* **THE TASK**:
Rename "logo" to "emblem" throughout the records, leaving everything else unchanged.

* **Dataset entries**:
________________________

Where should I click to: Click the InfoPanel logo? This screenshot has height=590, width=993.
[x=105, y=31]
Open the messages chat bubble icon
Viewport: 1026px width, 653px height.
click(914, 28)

________________________

* **RESULT OF THIS EXERCISE**:
Where should I click to: Click the InfoPanel emblem? This screenshot has height=590, width=993.
[x=105, y=31]
Open the messages chat bubble icon
Viewport: 1026px width, 653px height.
click(914, 28)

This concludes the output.